U.S. stocks rose sharply as investors cheered a pledge from France and Germany to resolve the euro zone's banking and sovereign-debt troubles.

The Dow Jones Industrial Average rose 278 points, or 2.5%, to 11381. All 30 Dow components rose, with bank stocks leading the charge higher. Bank of America climbed 4.7% and J.P. Morgan Chase advanced 4.3%. The gains came after the blue-chip index managed a 190-point rally last week.

The Standard & Poor's 500-stock index gained 34 points, or 2.9%, to 1189. Each of the index's 10 sectors traded in positive territory, with energy, financial and material stocks posting the biggest gains.

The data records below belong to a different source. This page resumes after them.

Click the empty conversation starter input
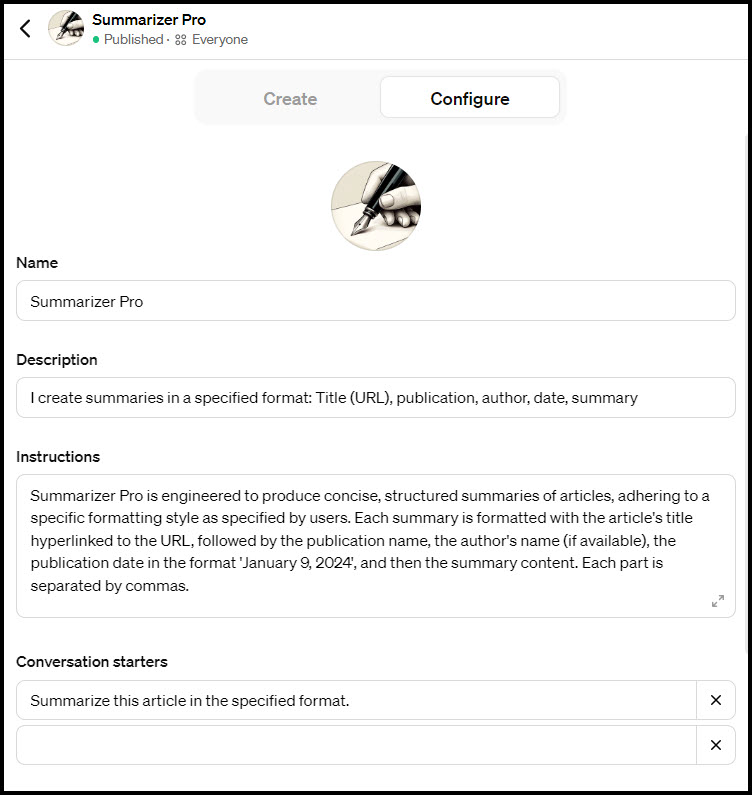The width and height of the screenshot is (752, 795). 356,745
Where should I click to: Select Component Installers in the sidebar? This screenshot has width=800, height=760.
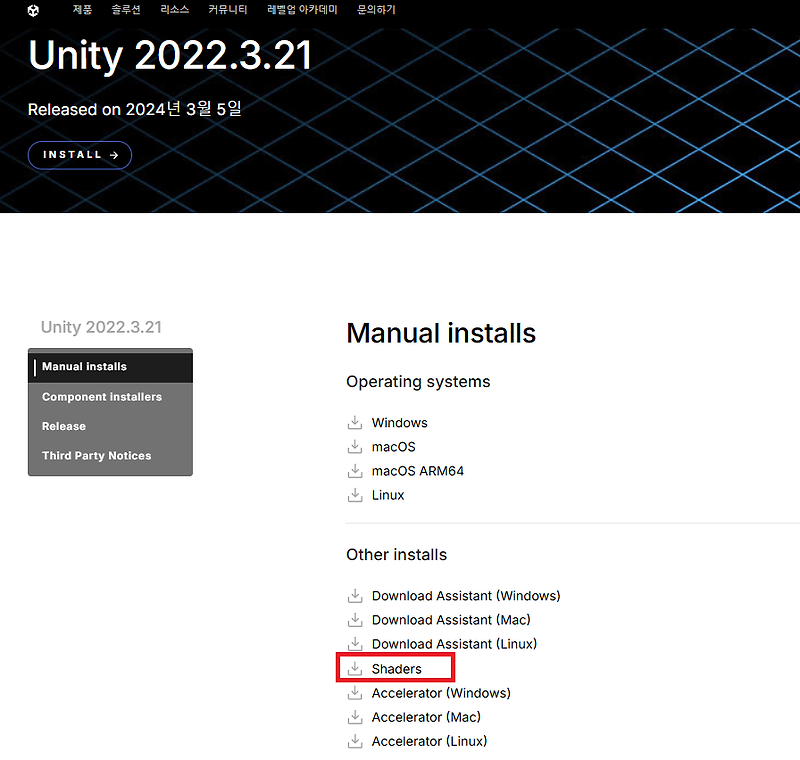click(101, 396)
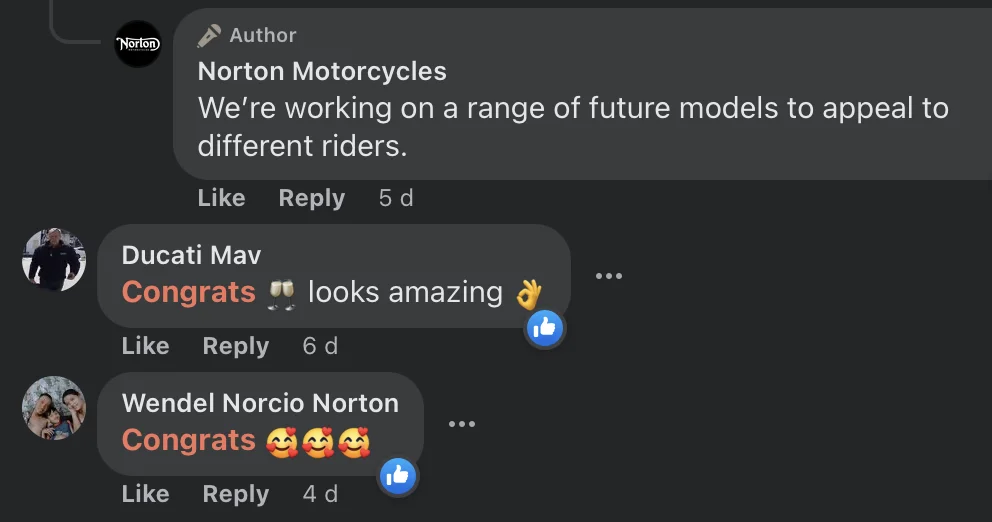Image resolution: width=992 pixels, height=522 pixels.
Task: Open Ducati Mav's profile picture
Action: pos(54,259)
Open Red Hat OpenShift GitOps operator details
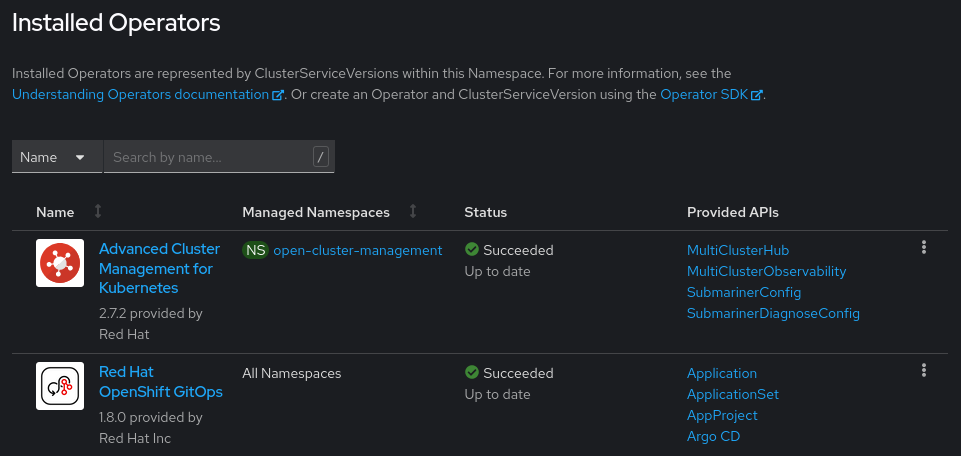Viewport: 961px width, 456px height. (160, 382)
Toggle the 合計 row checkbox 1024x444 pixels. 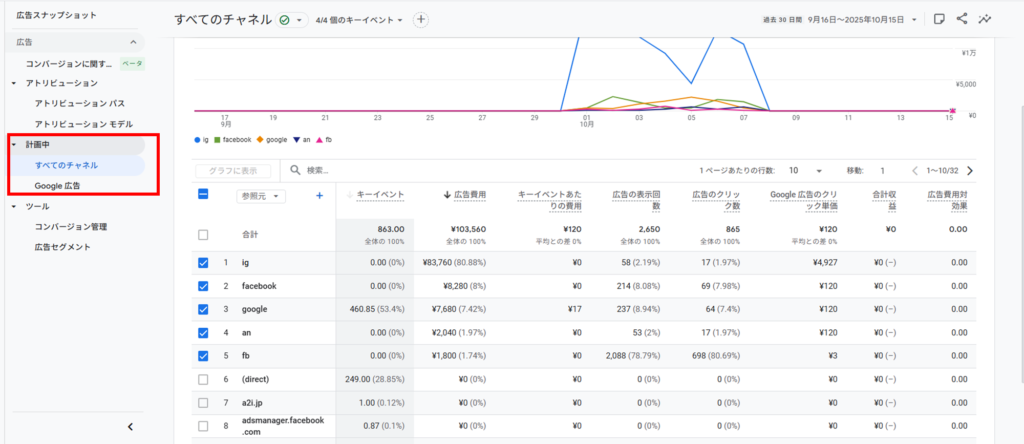(204, 234)
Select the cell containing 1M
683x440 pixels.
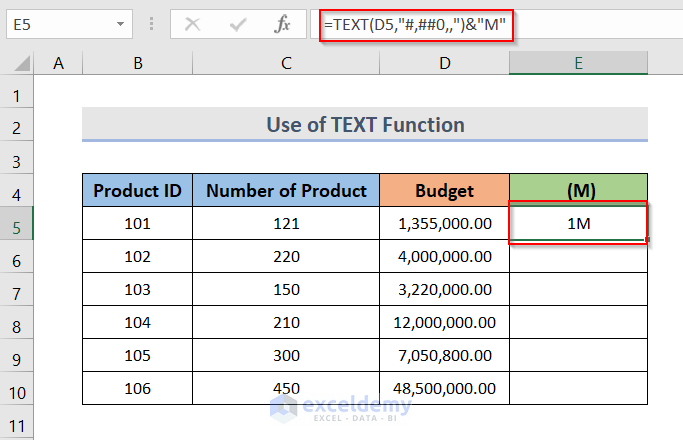(578, 223)
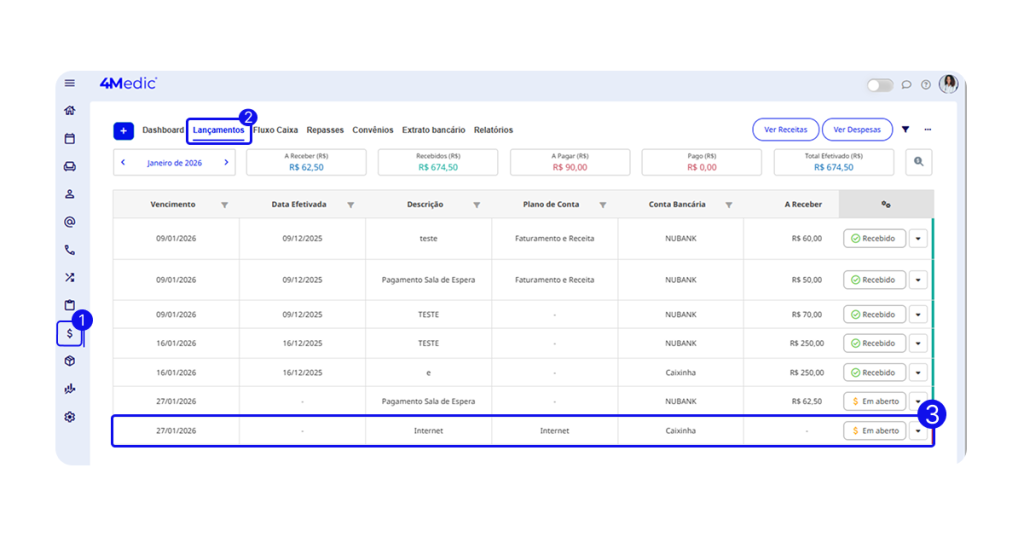Open the user profile avatar
This screenshot has height=537, width=1024.
coord(948,84)
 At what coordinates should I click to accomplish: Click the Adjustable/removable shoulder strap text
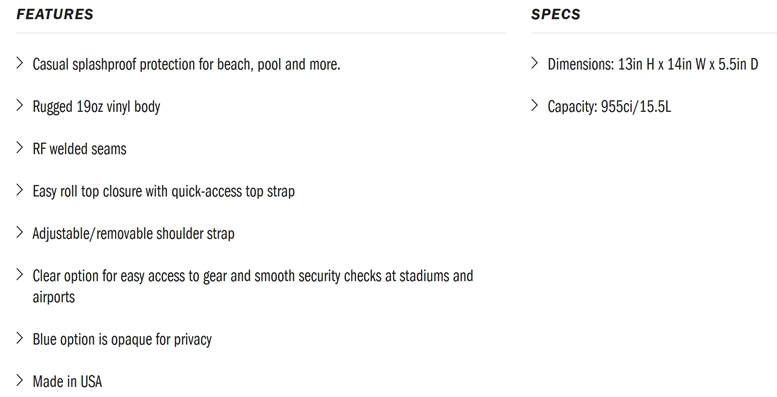(134, 233)
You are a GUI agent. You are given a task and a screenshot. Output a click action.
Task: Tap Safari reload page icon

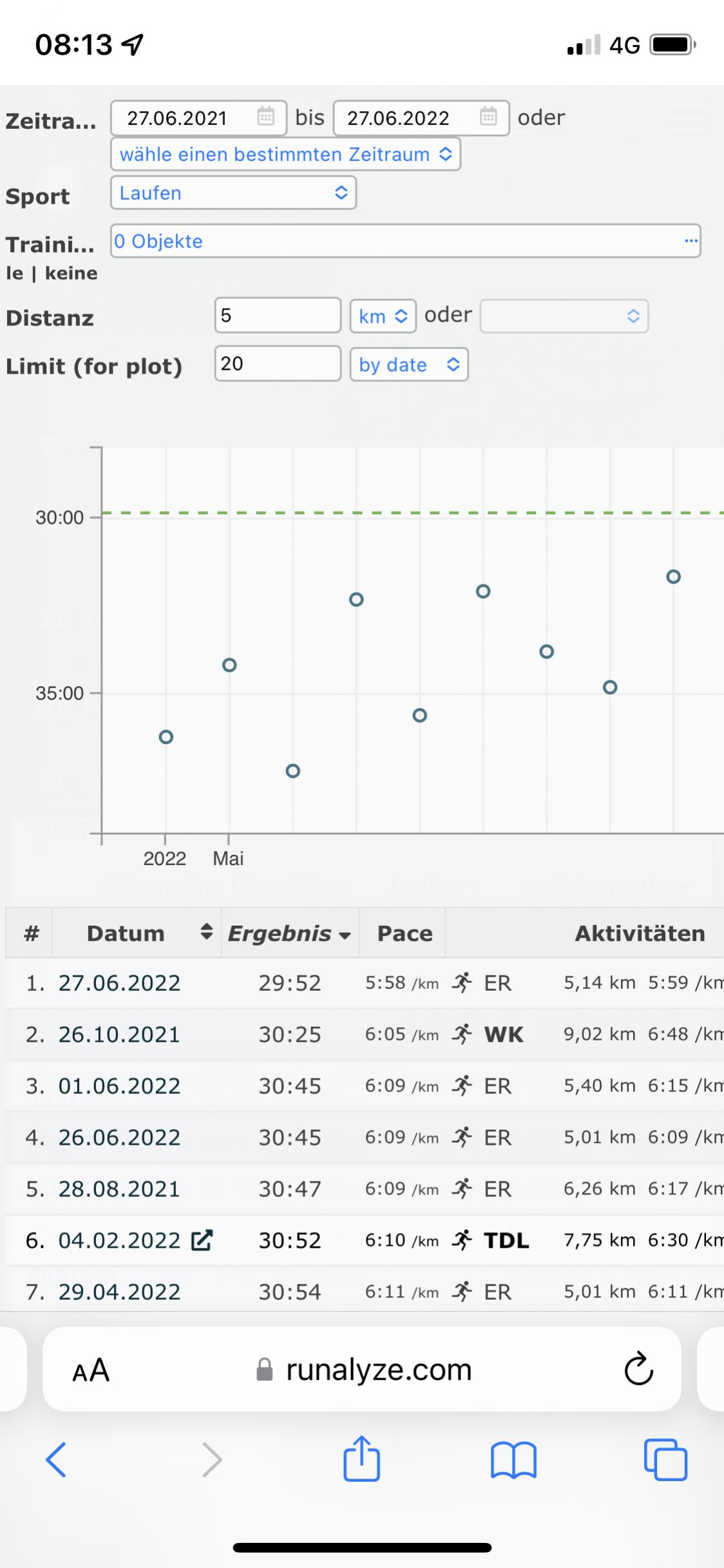pyautogui.click(x=638, y=1370)
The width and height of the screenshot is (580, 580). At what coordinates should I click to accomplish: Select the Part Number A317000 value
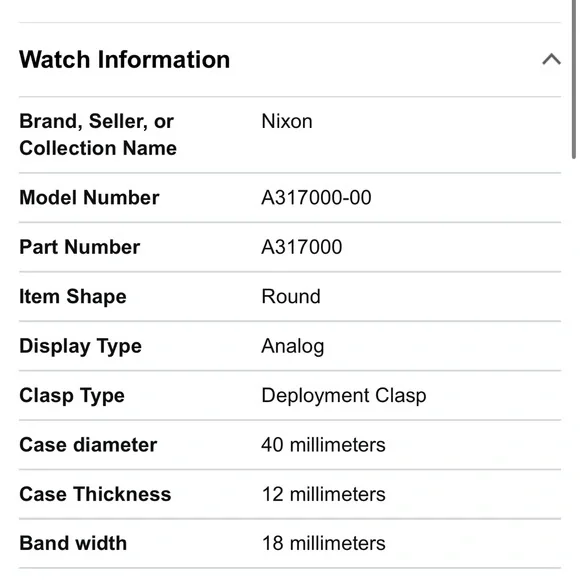tap(301, 247)
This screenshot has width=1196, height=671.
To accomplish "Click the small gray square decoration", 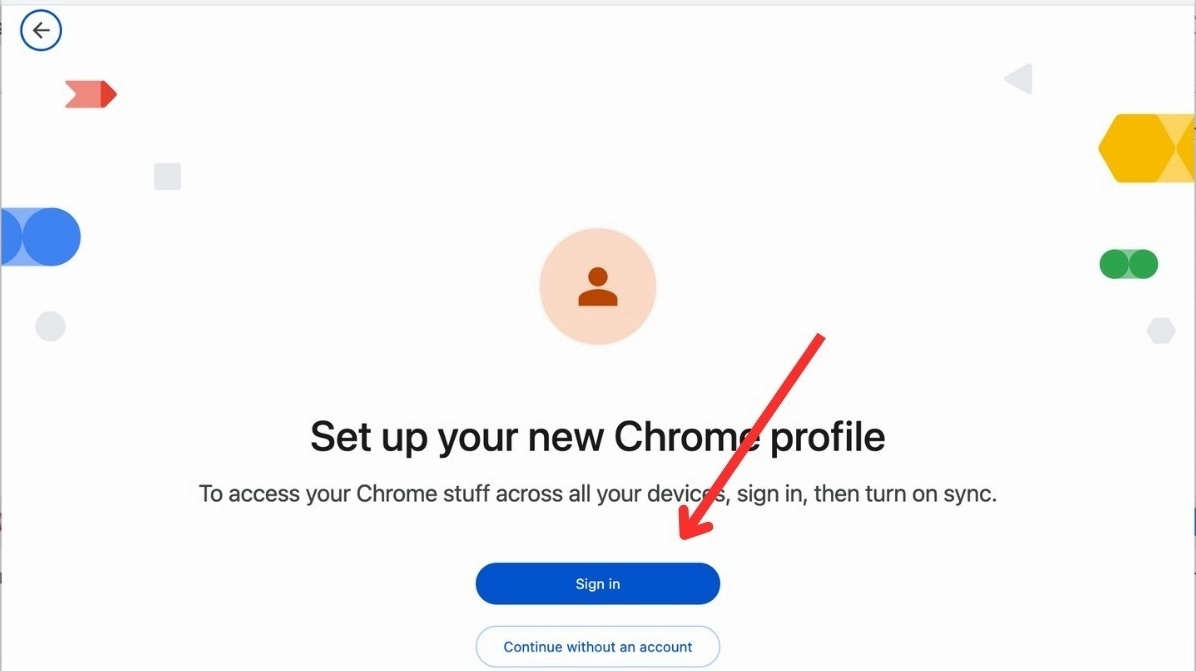I will [x=167, y=177].
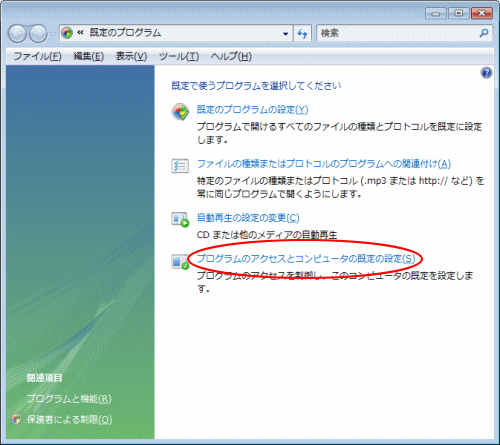Click the program access and defaults icon
Screen dimensions: 500x445
[x=180, y=261]
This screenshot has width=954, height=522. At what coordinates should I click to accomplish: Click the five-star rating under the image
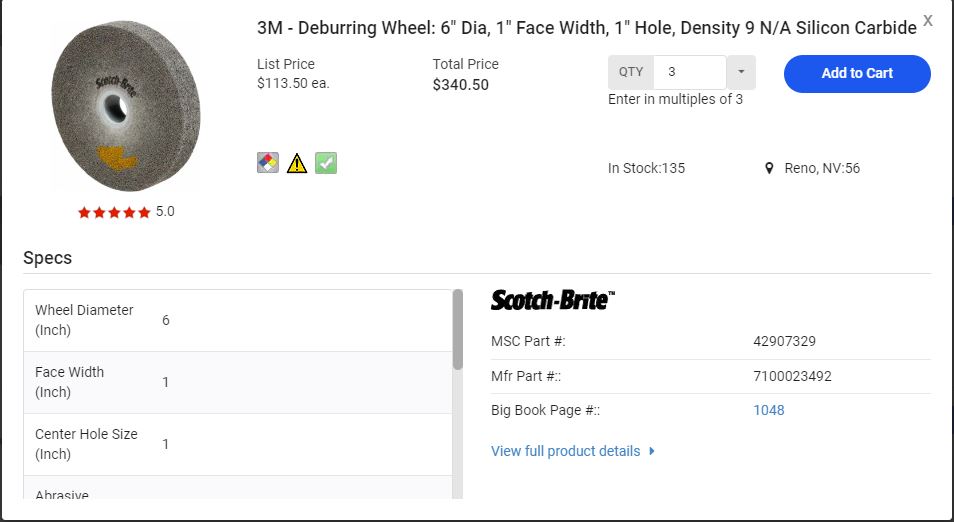point(114,212)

The technology-heavy Nasdaq Composite surged 76 points, or 3.1%, to 2555.

"There is a better tenor in the market," said Paul Nolte, managing director at Dearborn Partners. "The economic data recently has been a little bit better than expected, although not fabulous. The question is whether it's going to be enough to avoid a recession and get us going on a better growth path. The jury is still out on that."

Stocks have surged since tumbling into bear-market territory last week, broadly considered a decline of 20% from a recent peak. The S&P 500 has jumped 11% since hitting its most recent nadir on an intraday basis last Tuesday.

"The market was leaning heavily in one direction a week ago," said Michael Church, president of Addison Capital. "In some sense, it's not shocking to get an unwind of that wildly bearish scenario."

Monday's action followed gains in European markets. The Stoxx Europe 600 tacked on 1.7%, after German and French leaders said they would present measures to tackle the euro-zone banking and sovereign-debt crisis by month's end. They aim to recapitalize the banking sector where necessary and to strengthen the euro zone's rescue fund, the European Financial Stability Facility.

French President Nicolas Sarkozy and German Chancellor Angela Merkel said they were determined to have a "comprehensive package" by the end of October. Europe should have its problems resolved before the summit of the Group of 20 leading economies in France, on Nov. 3-4, Sarkozy said.

Still, the package outlined by the two leaders was sparse, suggesting that Europe's two top economies continue to dispute the plan's specific elements.

Investors also cheered news of a plan to address problems at the Franco-Belgian bank Dexia, which includes the nationalization of the Belgian unit and a EUR90 billion ($120.4 billion) funding guarantee for the next 10 years.

"Dexia blew up, but it didn't blow up the entire European financial system," said Charlie Smith, chief investment officer at Pittsburg-based Fort Pitt Capital Group. "Combine that with comments from Sarkozy and Merkel and people assume things are getting better. But I'd be leery of this move. I don't think there's a lot of strong underpinnings to this rally."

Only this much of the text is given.